The Kennedy name has long been synonymous with wealth, power, glamor, and—above all else—integrity. But this carefully constructed veneer hides a dark truth: the pattern of Kennedy men physically and psychologically abusing women and girls, leaving a trail of ruin and death in each generation’s wake. Through decades of scandal after scandal—from sexual assaults to reputational slander, suicides to manslaughter—the family and their defenders have kept the Kennedy brand intact. Now, in Ask Not, bestselling author and journalist Maureen Callahan reveals the Kennedys’ hidden history of violence and exploitation, laying bare their unrepentant sexism and rampant depravity while also restoring these women and girls to their rightful place at the center of the dynasty’s story: from Jacqueline Onassis and Marilyn Monroe to Carolyn Bessette, Martha Moxley, Mary Jo Kopechne, Rosemary Kennedy, and many others whose names aren’t nearly as well known but should be.

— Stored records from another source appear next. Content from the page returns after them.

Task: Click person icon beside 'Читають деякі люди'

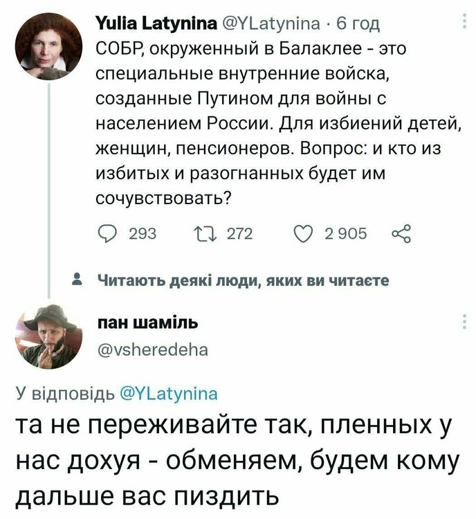Action: tap(77, 280)
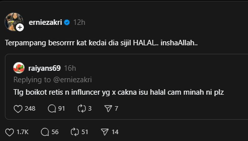The image size is (248, 141).
Task: Repost erniezakri's post using the arrows beside 51
Action: [74, 132]
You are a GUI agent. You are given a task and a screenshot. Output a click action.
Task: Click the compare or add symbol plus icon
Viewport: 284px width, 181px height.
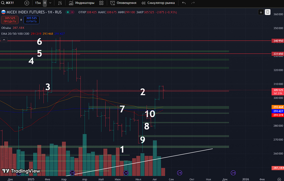27,3
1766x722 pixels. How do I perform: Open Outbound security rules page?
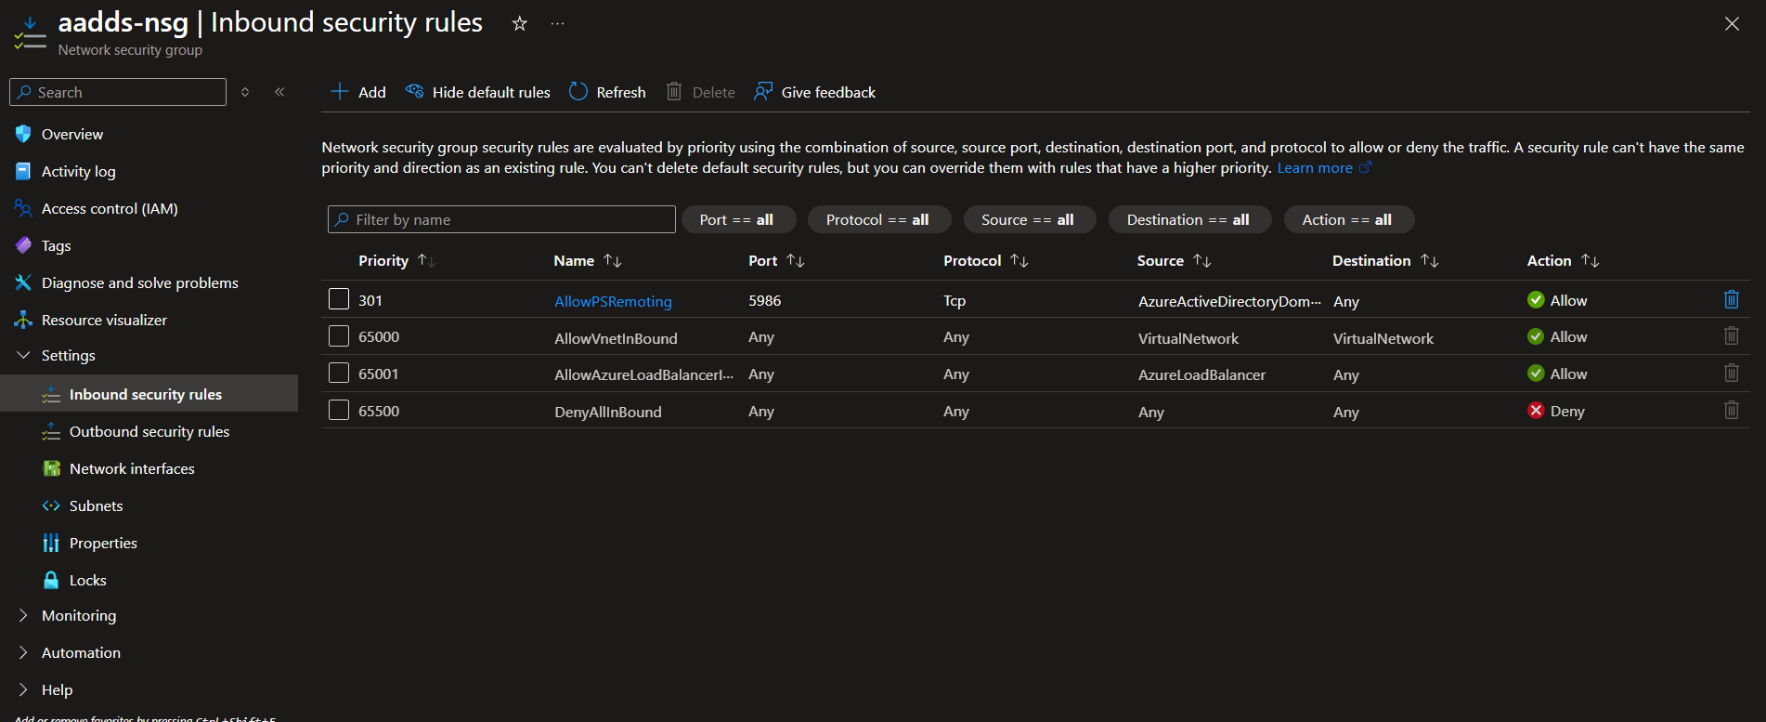pyautogui.click(x=149, y=431)
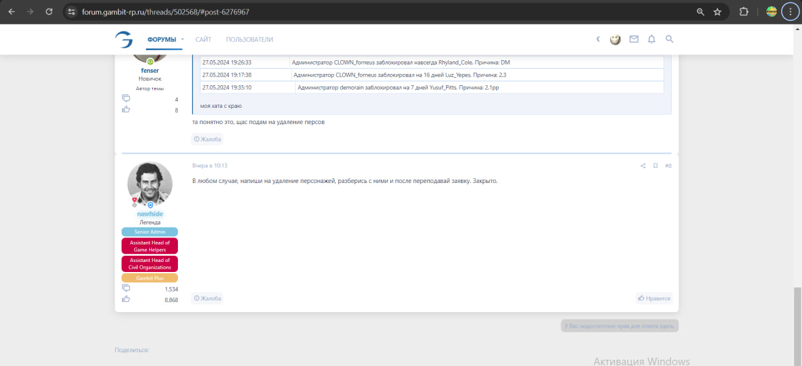Toggle dark mode moon icon
The height and width of the screenshot is (366, 802).
(x=598, y=39)
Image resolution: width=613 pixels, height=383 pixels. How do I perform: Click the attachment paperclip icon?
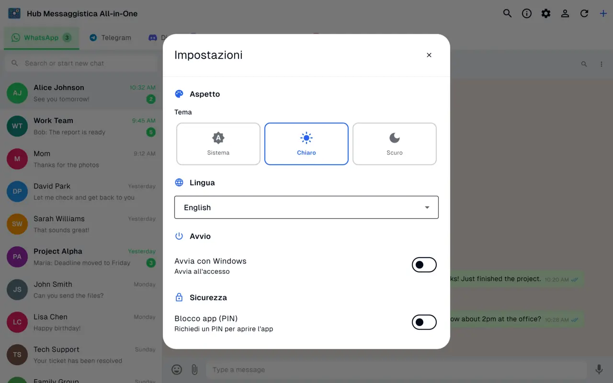[x=194, y=370]
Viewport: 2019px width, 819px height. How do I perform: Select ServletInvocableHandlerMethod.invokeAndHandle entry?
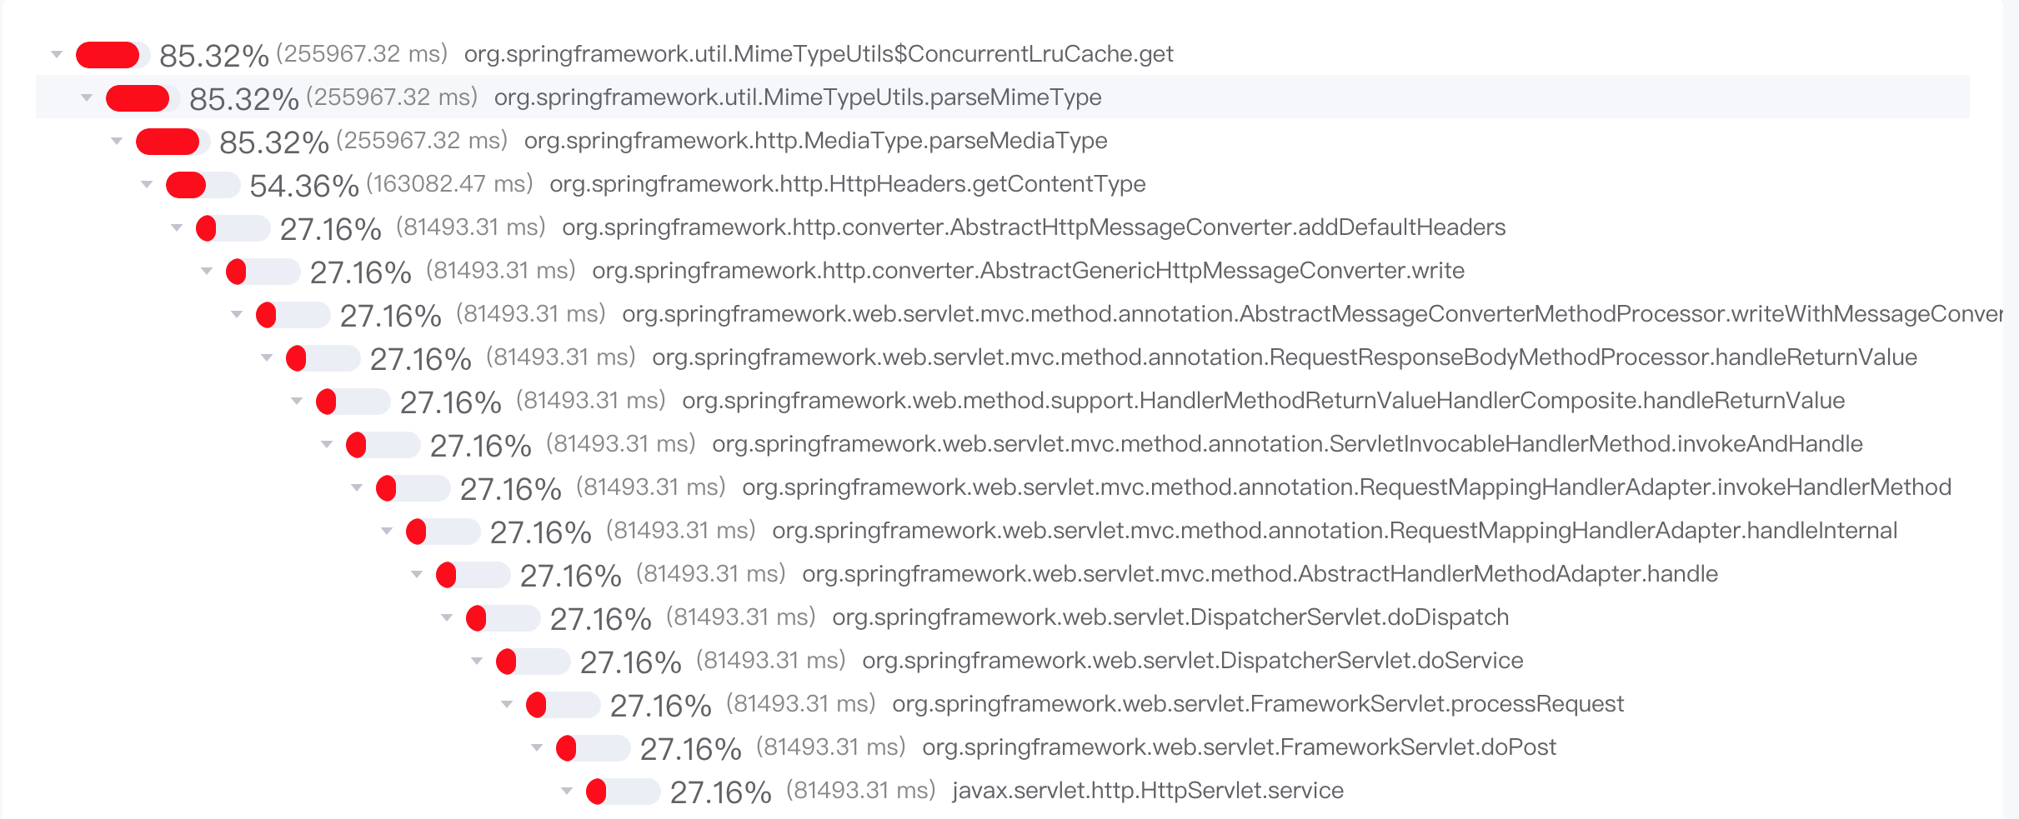pyautogui.click(x=1287, y=444)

Drawing on years of explosive reportage and written in electric prose, Ask Not is a long-overdue reckoning with this fabled family and a consequential part of American history that is still very much with us. At long last, Callahan redirects the spotlight to the women in the Kennedys’ orbit, paying homage to those who freed themselves and giving voice to those who, through no fault of their own, could not.